Roset’s use of grayscale is just as impressive as his color palette

On the presentation side, there is a fair amount of therapeutic value on display, too. The art design, done by noted Spanish artist Conrad Roset, is stunning. The 2D animation is so fluid, that playing the game in handheld mode on Switch is like holding a film in your hands. And as each color is added back into the game, the images become even more diverse and beautiful, to the point that I could see this mapped out as one big museum installation.

In addition to the art direction, there is also Berlinist’s score, which never outright intrudes on your experience, but serves as a compliment, speaking for Gris when she cannot. The game doesn’t have a HUD, except for achievement notifications and autosaving. Everything works in concert together to provide a unified experience of serenity with minimal distraction, allowing the player to focus on the game without any obvious gamified elements. 

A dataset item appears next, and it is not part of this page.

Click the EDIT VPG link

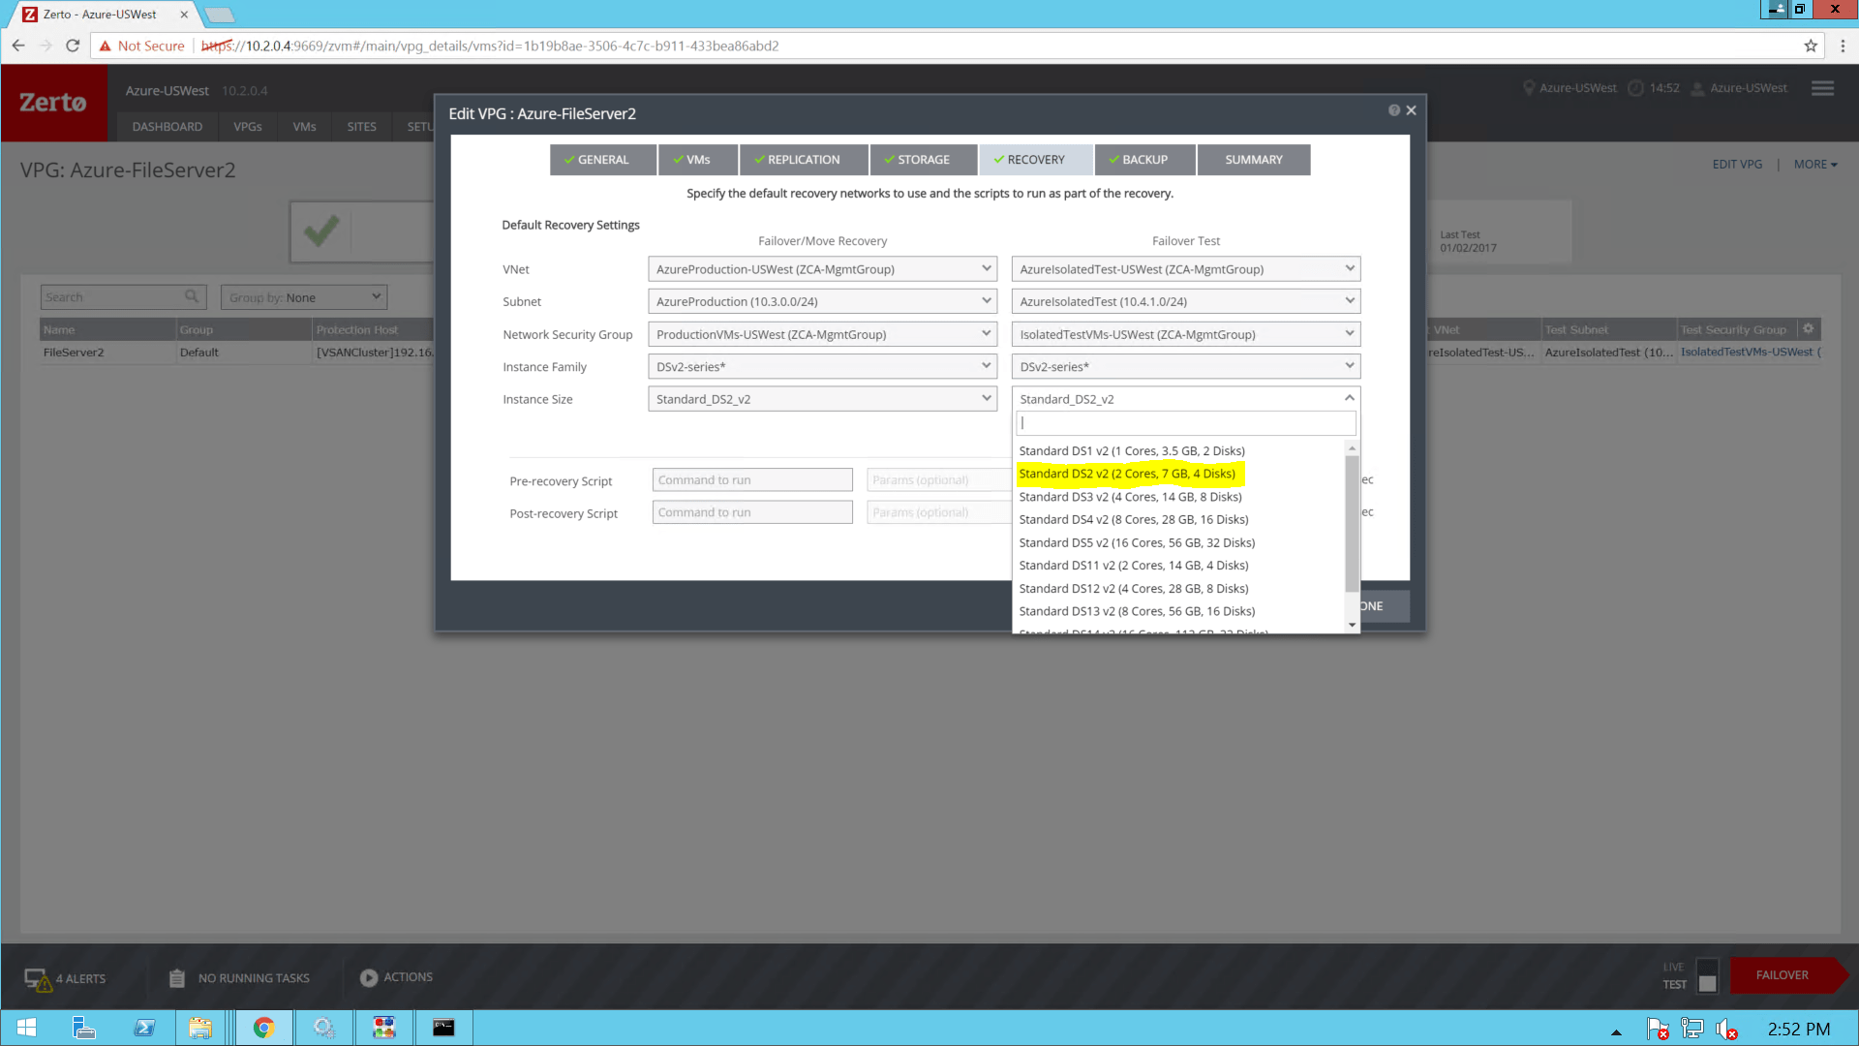1737,164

Sliding down slopes is a recurring (and fun) element.

The cherry on top of it all is that Gris is designed to be accessible. There is no death in the game, and no combat. The way it keeps players interested is through occasional dread. Every now and then, Gris’ demons will show up, usually in the form of a giant black bird. One of the best moments in the game is not figuring out a way to fight the bird, but studying its “attack” patterns and using them to Gris’ advantage to keep her journey moving. The only risk of failure is falling off a platform and taking a few seconds to make your way back. In a way, after a year of so many long and winding game experiences, Gris is the perfect come-down to recenter oneself. A nice lemon ice after a tasty full course meal.

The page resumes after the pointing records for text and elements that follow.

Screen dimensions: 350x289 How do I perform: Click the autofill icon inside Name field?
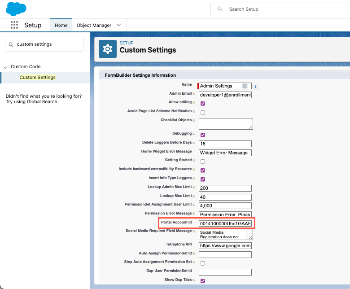(245, 86)
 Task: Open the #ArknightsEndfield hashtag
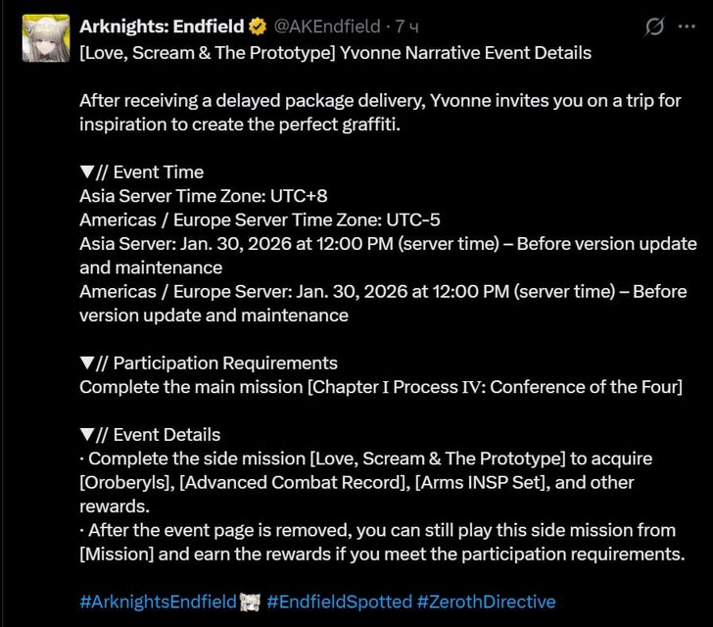[158, 602]
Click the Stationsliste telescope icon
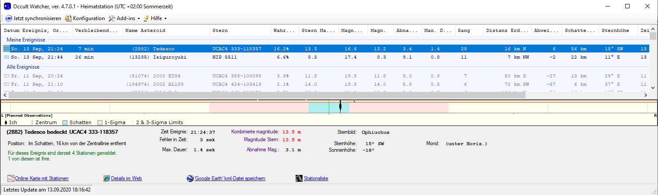 [x=299, y=178]
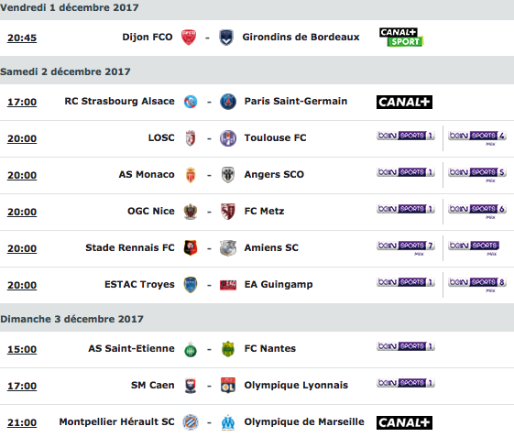Click the Dijon FCO club crest
The width and height of the screenshot is (514, 437).
pos(189,38)
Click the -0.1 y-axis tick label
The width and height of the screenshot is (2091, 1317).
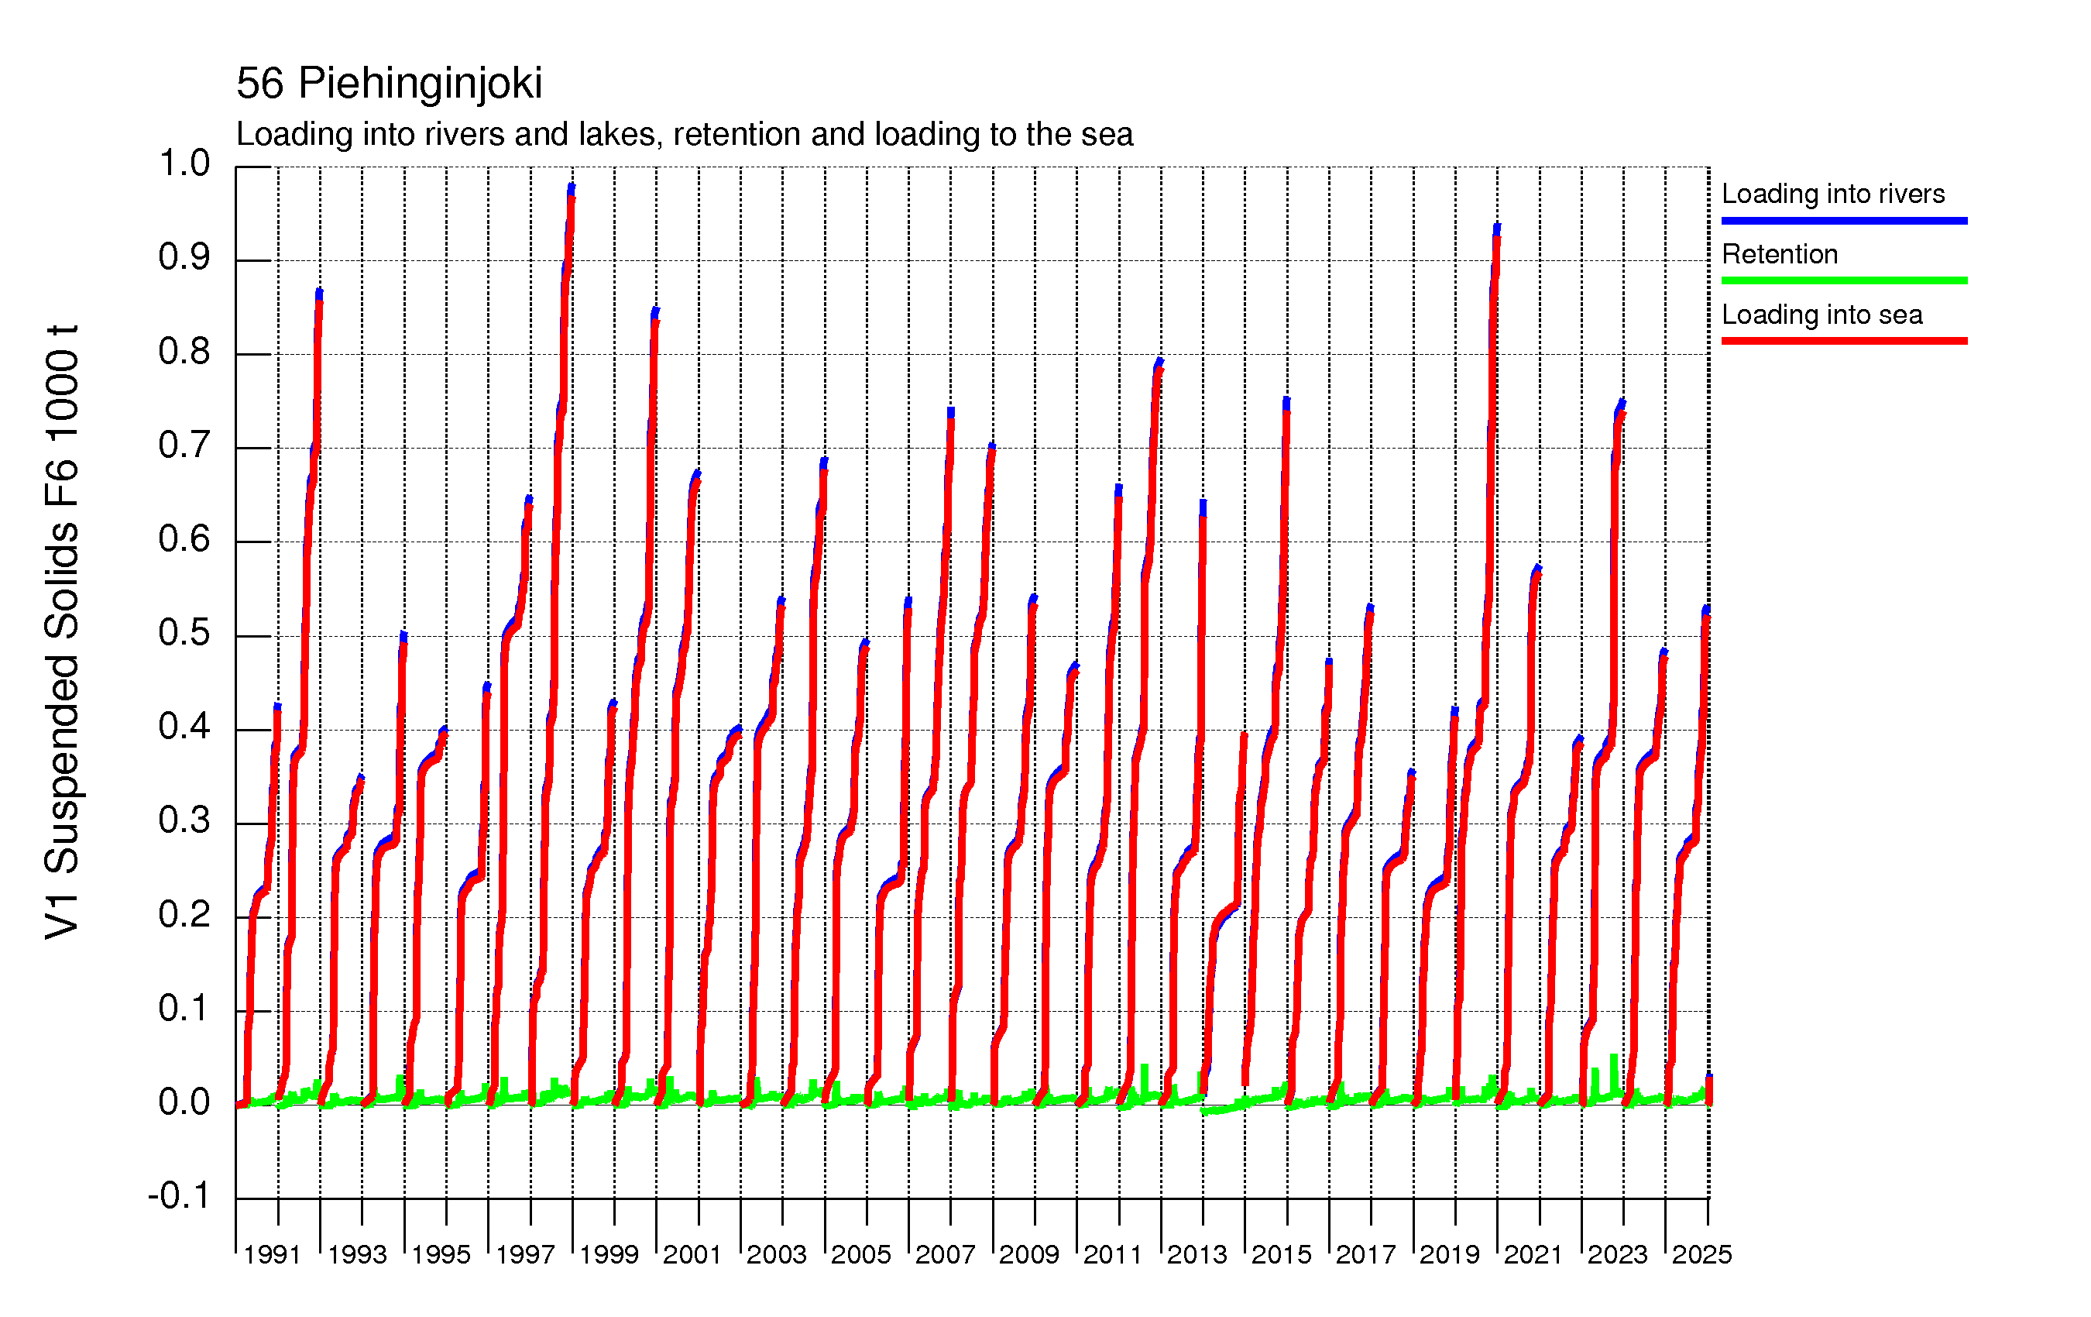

I wish it lasted longer, and that there were just a few more abilities to gain. The moment Gris really got going for me, was also the moment it ended. But I also can’t deny the value of a game that knows when to end and doesn’t try to pad itself for length. For the handful of chapters that are presented, I identified with Gris’ journey, and found inspiration and therapeutic value for my time. As Nomada Studio’s first project, I think the results are encouraging; I look forward to their next project. This title arrives at the tailend of 2018, and not a moment too soon. Playing Gris is a great way to close out a tumultuous year.


Gris, connecting the dots.

This review was conducted using a digital copy I purchased from the Nintendo eShop. It’s also available on PC.